I grew up with a menagerie of pets. We had a carpet snake, a wallaby, birds, chooks that slept in and stopped laying eggs, a baby possum who grew big and fat and broke into our kitchen, an army of kangaroos who bounced in and bounced out of our lives at varying times, a budgie who got stoned and slept upside down, cats, dogs, mice and a pregnant blue tongue lizard.
These babies were my friends. I was a bit wierd at school, either outgoing and popular, or huddled in an alcove with pigeons and pigeon shit for company at lunchtime.
The love I had for my animals connected me to life and gave me passion to be their voice. I formed a club with a view to saving whales. I loved these gentle ocean going giants. Why would anybody want to hunt them to near extinction? The madness of humanity weighed heavily on me from a young age.
Curious, my classmates wanted in on my little club, then quickly lost interest and joined the stationary club. I was disgusted at their perceived shallowness. It was an outrage!
Much later in life, I was in a lot of physical pain from my back condition, doped up on painkillers and tired of the dating scene. I went to my local shopping centre and came home with a puppy. She was tiny and frizzy, and I loved her to bits. She caused love to swell from my heart, which was broken and needed healing.
I don’t have kids, probably due to mental and physical factors beyond my control. Molly brought out a maternal instinct in me. Furthermore, the arrival of her brought the arrival of my first real relationship. I don’t actually know if it was her who brought love, or whether her presence triggered love in me, and a letting go of the expectation that I had to find love. I realised the looking outside of myself for one type of love was unrealistic. I was worn down. I gave up trying. I surrendered and enjoyed the love that was already there, the love of family and dog.

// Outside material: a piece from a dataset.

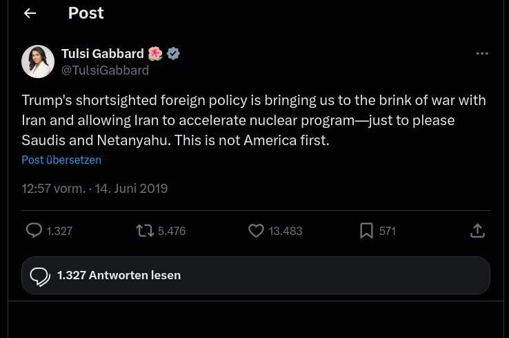Click "Post übersetzen" translate link
The width and height of the screenshot is (509, 338).
[x=61, y=160]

And when I gave up trying to find love, love found me.
A succession of failed relationships may have broken my heart, but they hadn’t broken me.

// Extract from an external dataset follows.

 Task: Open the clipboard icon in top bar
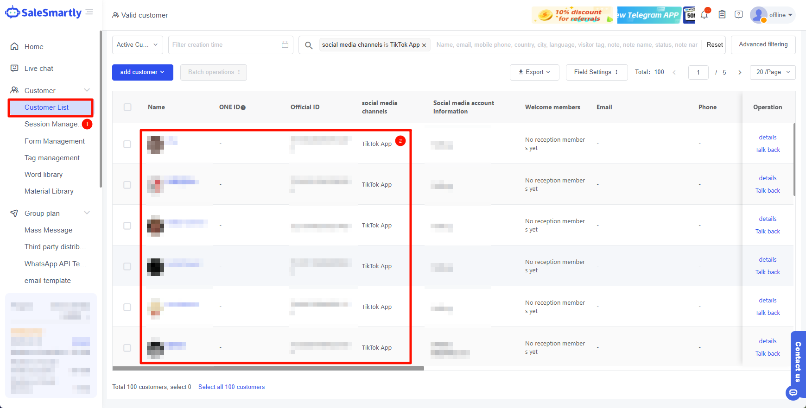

Through loving Molly, I learned that love is pure, and it lies beyond the realm of hurt. I could still feel love, even when I couldn’t feel trust.

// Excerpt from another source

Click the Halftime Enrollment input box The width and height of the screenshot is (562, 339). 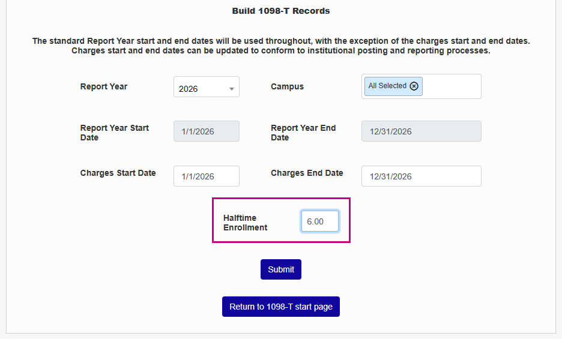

Molly has sat with me during bad physical pain. She has also seen the many moods of me, the sleepless nights of hypomania, the depressive episodes requiring medication, the crazy bipolar anger and the meltdowns when I couldn’t stop wailing because of some ridiculously out of proportion event such as a computer glitch. She has licked away my tears and put her head in my hand to comfort me. She is truly a wonder dog.
Since discovering I have bipolar 2, I have been grateful that I work with dogs. The casual hours accommodate both my mental and physical issues. Working with dogs is good for me. The dogs are real and full of love. They make me laugh, even when I’m not travelling well.
Being in the park is great for mental health. I am glad I am there and not in some results-driven office environment, supermarket, pub or shop.
Because of mental illness, I am not this outwardly material success story. Most things I start crash and burn before takeoff, remain incomplete or sit in a drawer alongside my half-written business plan, certificates, diplomas and degrees. My ventures venture nowhere, I am the sole reader of my blogs, and physical pain has limited my options.
Since my bipolar diagnosis, I have thought to myself ‘at last I now know what’s been going on all my life’ This means I can dispense with the pep-talk mumbo-jumbo about being positive, manifesting, needing to try harder (even when it’s killing me) and wondering what’s wrong with me.
I can laugh at my grandiose notions and hypomanic it-seemed-like-a-good-idea-at-the-time decisions, and my deciding something absolutely has to go my way, and if it doesn’t, it’s unfair, and God hates me, and is really Tony Abbott in disguise.
If I smash something in a fit of rage, I’ll regret it, but I don’t have to spend my life hiding what I am, in fear of people finding out I am crazy. I can get help to manage my rages and moods through the right medication and lifestyle adjustment.
As I write, Molly is sleeping next to me. I call her my little friend.
I am going to finish writing now, so I can give her a cuddle and tell her how much I love her.